TSC is a task where a classifier has to assign a label
Y to a timely ordered sequence of values
$$\begin{aligned} X = [x_0, x_1, ..., x_t] \end{aligned}$$
(1)
with
\(x_i\,\in \,{\mathbb {R}}^{m}\) and
\(m=1\) in case of a univariate and
\(m>1\) in case of a multivariate time series of length
t.
TSC is subject to intensive research since its applicability to a plethora of domains, reaching from machine failure detection in an industrial setting [
13] to stock market data [
14] or speech recognition [
15]. Hence, manifold approaches to TSC exist, each with their own up- and downsides. A valuable benchmarking tool for the performance of a TSC model is provided through the University of California Riverside (UCR) Time Series Archive [
16]. TSC approaches can be roughly divided into state of the art TSC models that require a transformation of the raw time series to a feature space (e. g. ensemble classificators) and deep learning models that use the raw time series as an input and generate features on their own, e. g. through convolution and pooling operations. The Collective Of Transformation-based Ensemble (COTE) classifier is based on 35 classifiers and is extended through a hierarchical voting system of the COTE classifiers to HIVE-COTE. HIVE-COTE is widely recognized as a state of the art TSC model [
17]. HIVE-COTE has a computational complexity of
\(O(n^2 \cdot t^4)\) for a dataset of size
n and time series length
t and took more than 72,000 s to train on a dataset of
\(n=700\) time series of length
\(t=46\) on a high end device at the time of publication [
18]. It is thus not suited for model updates in an industrial setting, where sensoric data with high sampling rates like MBN or acoustic emission (AE) is collected.

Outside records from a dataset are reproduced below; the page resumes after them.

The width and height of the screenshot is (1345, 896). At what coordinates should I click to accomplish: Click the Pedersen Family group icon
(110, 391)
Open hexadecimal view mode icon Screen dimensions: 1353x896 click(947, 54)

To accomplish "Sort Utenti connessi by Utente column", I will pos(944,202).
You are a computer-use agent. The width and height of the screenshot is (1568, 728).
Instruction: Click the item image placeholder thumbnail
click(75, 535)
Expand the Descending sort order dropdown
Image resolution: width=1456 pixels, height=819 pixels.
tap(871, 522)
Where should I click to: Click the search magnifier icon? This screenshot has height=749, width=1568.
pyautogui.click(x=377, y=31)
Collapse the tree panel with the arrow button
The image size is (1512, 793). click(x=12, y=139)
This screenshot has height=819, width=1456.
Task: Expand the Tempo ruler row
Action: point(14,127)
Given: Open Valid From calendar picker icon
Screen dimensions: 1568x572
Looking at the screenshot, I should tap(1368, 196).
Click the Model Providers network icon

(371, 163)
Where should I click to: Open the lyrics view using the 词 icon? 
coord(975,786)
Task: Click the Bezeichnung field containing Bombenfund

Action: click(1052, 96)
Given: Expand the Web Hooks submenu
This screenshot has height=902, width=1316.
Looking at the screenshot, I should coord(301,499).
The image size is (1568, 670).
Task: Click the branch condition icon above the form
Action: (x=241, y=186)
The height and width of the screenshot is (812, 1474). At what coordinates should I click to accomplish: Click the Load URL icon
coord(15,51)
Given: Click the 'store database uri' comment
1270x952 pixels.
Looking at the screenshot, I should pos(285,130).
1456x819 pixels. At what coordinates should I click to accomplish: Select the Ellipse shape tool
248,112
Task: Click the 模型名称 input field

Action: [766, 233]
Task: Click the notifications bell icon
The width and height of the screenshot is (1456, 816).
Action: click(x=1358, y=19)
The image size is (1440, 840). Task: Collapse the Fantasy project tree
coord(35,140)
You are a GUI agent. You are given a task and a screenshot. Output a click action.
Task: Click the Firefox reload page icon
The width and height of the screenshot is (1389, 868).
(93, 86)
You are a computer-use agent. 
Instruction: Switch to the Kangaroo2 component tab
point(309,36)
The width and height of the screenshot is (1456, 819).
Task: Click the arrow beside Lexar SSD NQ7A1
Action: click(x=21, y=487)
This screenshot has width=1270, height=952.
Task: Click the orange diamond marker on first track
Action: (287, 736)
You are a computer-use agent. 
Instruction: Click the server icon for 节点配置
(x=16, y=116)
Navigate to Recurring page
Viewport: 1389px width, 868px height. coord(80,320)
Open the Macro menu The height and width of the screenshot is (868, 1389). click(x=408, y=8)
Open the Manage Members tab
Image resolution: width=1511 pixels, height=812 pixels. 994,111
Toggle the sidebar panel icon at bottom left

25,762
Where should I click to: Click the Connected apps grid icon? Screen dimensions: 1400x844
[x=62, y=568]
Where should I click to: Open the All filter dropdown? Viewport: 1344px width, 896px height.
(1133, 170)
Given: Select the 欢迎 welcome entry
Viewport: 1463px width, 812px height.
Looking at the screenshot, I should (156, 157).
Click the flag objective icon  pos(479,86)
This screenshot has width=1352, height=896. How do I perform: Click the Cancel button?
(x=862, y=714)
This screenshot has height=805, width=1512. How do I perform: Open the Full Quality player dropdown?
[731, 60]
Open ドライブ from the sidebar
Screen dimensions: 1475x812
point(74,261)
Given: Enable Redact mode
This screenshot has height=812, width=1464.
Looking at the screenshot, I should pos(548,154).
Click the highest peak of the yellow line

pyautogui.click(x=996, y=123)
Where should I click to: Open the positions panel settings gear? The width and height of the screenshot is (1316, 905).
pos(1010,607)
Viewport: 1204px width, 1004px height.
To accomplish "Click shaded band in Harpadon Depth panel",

Recent research has shown that while being much faster since leveraging parallel GPU computations, deep learning models like convolutional neural networks (CNN) perform equally good or, in the case of InceptionTime, even outperform HIVE-COTE on the UCR dataset both in training and prediction time [
18]. The CNN architecture InceptionTime by
Fawaz et al. was released in 2019 and is able to outperform ResNet, which was proposed as a baseline model for TSC by
Wang et al. in 2017 [
19], while scaling better [
18]. InceptionTime consists of an ensemble of five deep learning models for TSC, where each classifier consist of a cascade of multiple so called Inception modules, which where initially proposed by
Szegedy et al. for computer vision purposes and lead to the rise of CNN in computer vision tasks [
20]. Especially for computer vision tasks like image recognition, deep CNN architectures are state of the art. While CNN learn spatial information and features from images, they have shown to be able to learn temporal information and features from time series. The developers of InceptionTime state that ”put simply, the time series problem is essentially the same class of problem” as image classification, ”just with one less dimension”. CNN are a promising and scalable approach to TSC and hence suited for industrial purposes for time critical TSC tasks like material property or tool health classification.